July 2010: $1.3 million in county pension backdrop payments issued.
August 2010: $2.7 million in county pension backdrop payments issued.
"Substantially Noncontributory:" This is how Milwaukee County's own website describes the employee contributions to county pensions. In fact, the county's own documents show how employee contributions to their pensions are optional, and how the County has contributed about $300 for every $1 dollar from employees. On the other hand, as a result of Tom's negotiations as mayor, new city employees now contribute more to their pensions. Walker says as governor he will require state workers to pay the employee share of their pensions, but he hasn't brought that reform to the county -- and he doesn't even pay that contribution himself as county executive.

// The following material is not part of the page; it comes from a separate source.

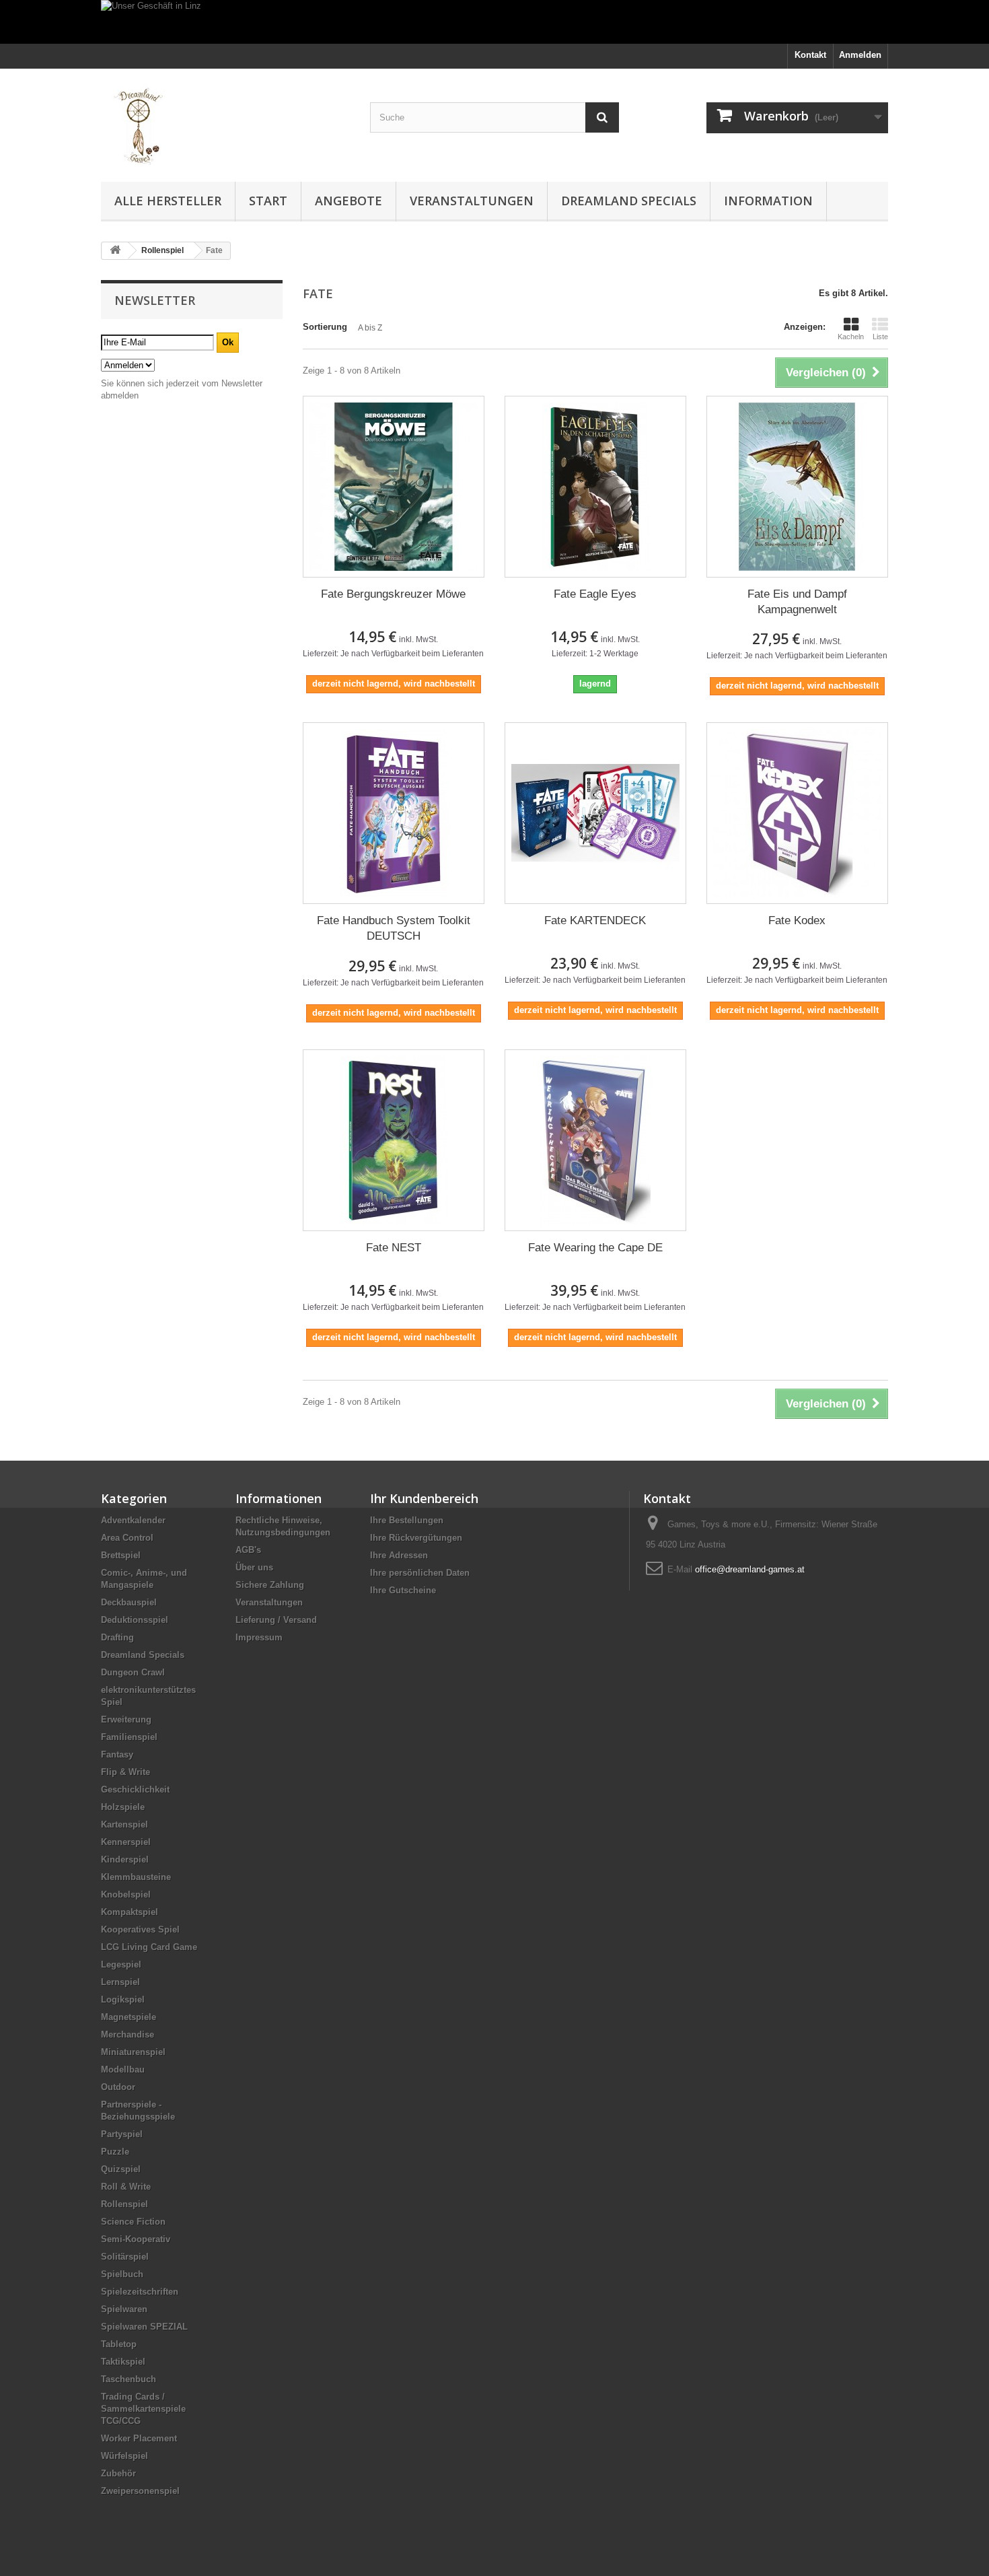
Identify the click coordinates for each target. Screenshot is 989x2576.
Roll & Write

Reckless fiscal mismanagement: In multiple budgets, Scott Walker underfunded the pension account by millions of dollars. When the county pension fund suffered $486 million in market losses during the 2008 national economic collapse, Walker borrowed $400 million to cover the pension shortfalls. In addition to the principal, Walker's borrowing includes $220 million in interest, and a $2 million fee to Wall Street banks. Despite this rampant borrowing, the county's pension fund remains underfunded.

"Scott Walker talks a lot about getting the job done, but a closer look at his record of failed leadership reveals just how false that statement is," said Tom. "The people of Wisconsin want straight talk and honest plans they can trust, not phony claims of reform and a record of broken promises."